Dataset entries:

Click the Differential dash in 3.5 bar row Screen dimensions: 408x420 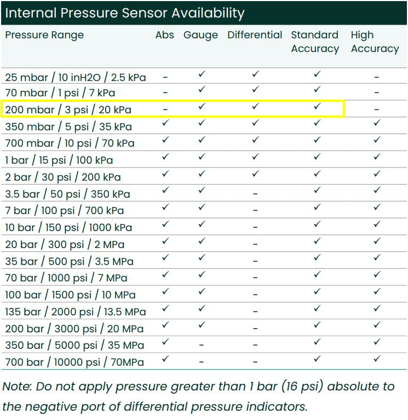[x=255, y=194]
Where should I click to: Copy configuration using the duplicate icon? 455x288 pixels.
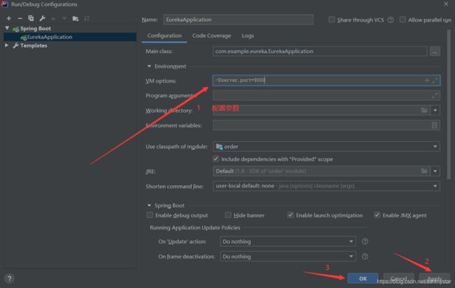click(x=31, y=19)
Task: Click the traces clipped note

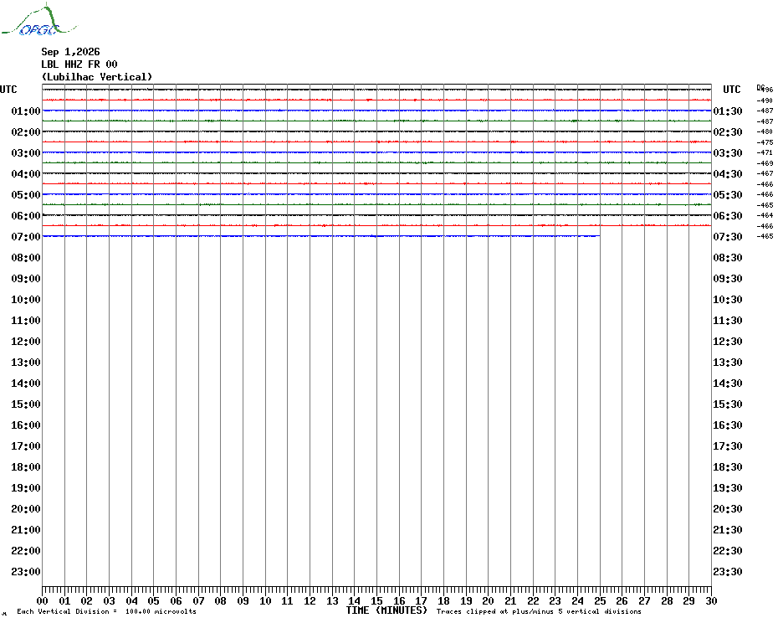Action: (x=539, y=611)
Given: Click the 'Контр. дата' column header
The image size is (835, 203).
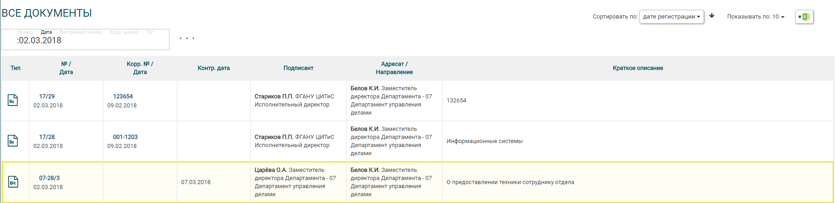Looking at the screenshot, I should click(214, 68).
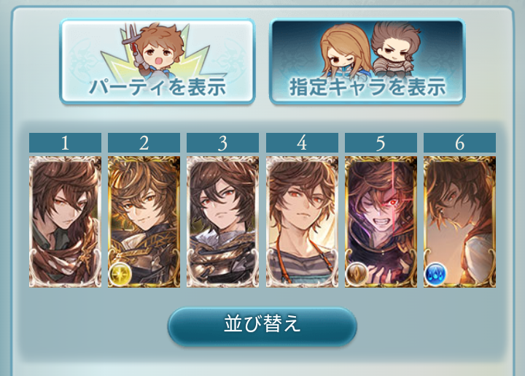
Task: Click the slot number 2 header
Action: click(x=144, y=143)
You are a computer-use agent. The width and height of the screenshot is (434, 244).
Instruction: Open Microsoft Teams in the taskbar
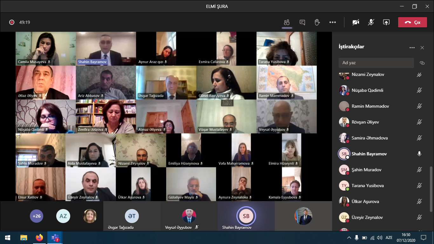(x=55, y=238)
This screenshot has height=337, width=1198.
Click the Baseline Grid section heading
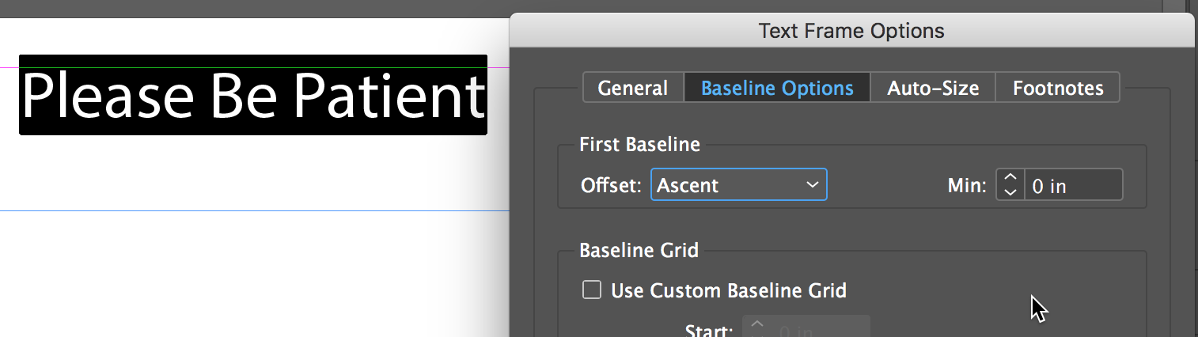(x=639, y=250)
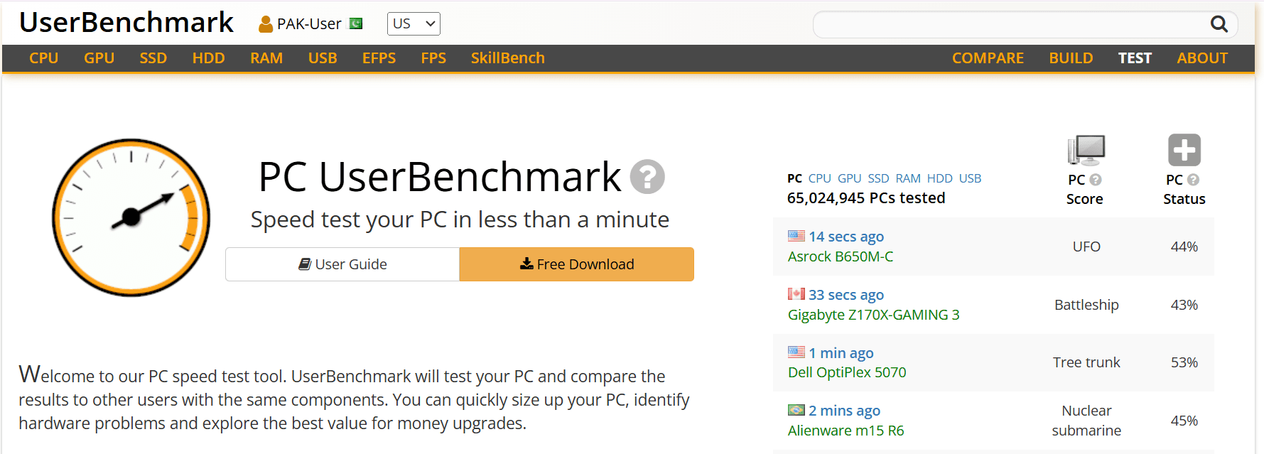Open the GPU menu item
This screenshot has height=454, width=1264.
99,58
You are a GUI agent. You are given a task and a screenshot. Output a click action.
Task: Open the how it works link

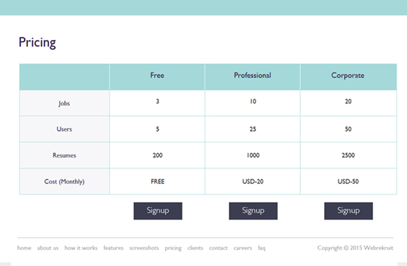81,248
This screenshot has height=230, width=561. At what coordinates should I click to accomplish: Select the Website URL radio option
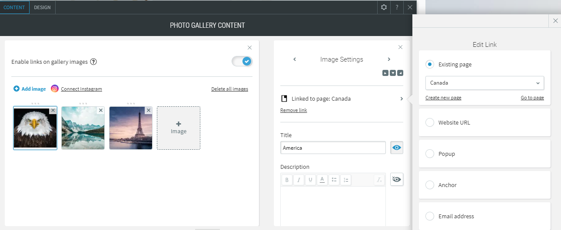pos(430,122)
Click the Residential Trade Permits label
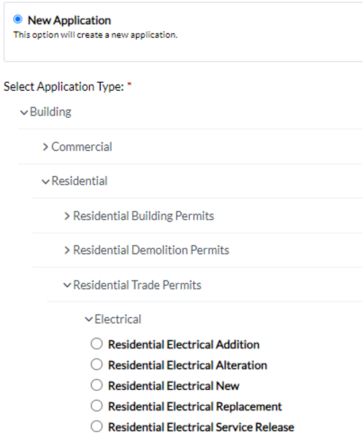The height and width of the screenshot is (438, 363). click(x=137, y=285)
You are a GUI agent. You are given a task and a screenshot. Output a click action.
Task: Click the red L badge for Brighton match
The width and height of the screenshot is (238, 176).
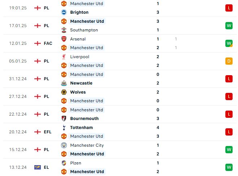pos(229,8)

● WHAT TO PRODUCE
Give back, exactly and with nothing added, the lines from the line with "Task: Click the red" through the final line of the data, both included; leave pictures out.

● THE ANSWER
Task: Click the red L badge for Brighton match
The width and height of the screenshot is (238, 176).
pos(229,8)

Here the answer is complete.